BillT on Mon, 9th Jul 2012 5:47 am
A word on ‘renewable’ energy that explains the situation: “…Until alternative energy sources can produce enough excess energy beyond what is demanded from the consuming economy to build their own replacements, we do not have a true renewable process…”
http://questioneverything.typepad.com/question_everything/2012/01/index.html
There are no renewables without oil.
dsula on Mon, 9th Jul 2012 10:54 am
Billt: Even if renewables require oil, we are awash in oil to afford renewables for a long long time to come.
Sometimes I feel sad, because all this collapse business didn’t materialize as promised. How many more decades do I have to wait?
BillT on Mon, 9th Jul 2012 1:37 pm
dsula, ‘awash in oil’? really where? 5 miles under a mile of frozen ocean? That is not oil that will be recovered for much longer. Why? It takes a solvent financial system to finances those billion dollar wells. It takes more than rhetoric and bullshit…it take money.
Be patient, the collapse will only be worse because of the methods being used to delay it. The world cannot print oil like it is printing money to stave off disaster. A war in the Middle East will collapse every thing in a matter of days. Wait and see. And there will not be enough organization left to pick up the pieces this time.
Yes, there is oil and billions of barrels will still be in the ground when the Age of Petroleum Man is over. Ditto natural gas. Etc. This is not the world of Jed Clampet and the ‘Beverly Hillbillies’, this is the world of 2012 where everything is teetering on the edge.
rollin on Mon, 9th Jul 2012 1:59 pm
Very interesting and disturbing graphs, however the monetary wall placed in front of the source data will cause this and many articles like it to be generally ignored, due to most people’s inability or choice not to examine or verify. Information such as this needs to be dispensed freely and publicly or it will have little effect. Basically, the same system that is heading us toward disaster is being used to minimize the effect of the warnings. Sad, because some of this appears to ring true.
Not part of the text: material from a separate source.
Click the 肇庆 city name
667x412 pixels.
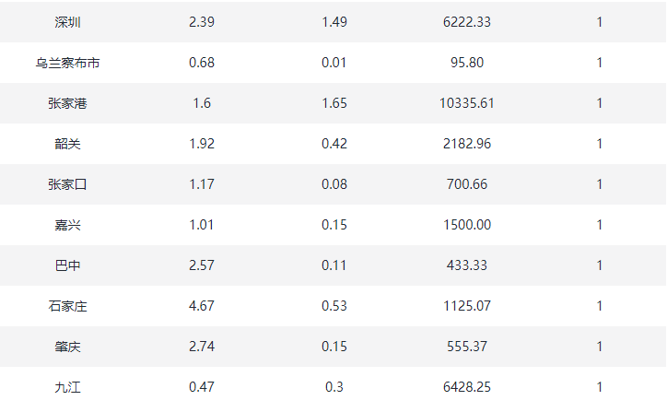pos(67,347)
Arthur on Mon, 9th Jul 2012 7:41 pm
Bill Kristol of course is a… uhhh… member of the Straussian ‘elite’ than runs America since 1913 when this ‘elite’ (maffia would be an apt alternative desctiption) stole the FED from the Americans and since then are robbing the Americans blind by charging interest over money created out of thin air, with which they can buy any politician in Congress and determine what Americans need to think via their media:
http://blogs.timesofisrael.com/jews-do-control-the-media/
They do not even want to hide it anymore. They openly say that America is theirs. Now how does that feel, to be owned? And now they are trying to grab the entire world, using the US as a stick. You really want yourselves to be used like that? And you can bet your last dollar that they will have no scrupules in crossing the nuclear Rubicon. They did it before, totally unnecessary, against Japan.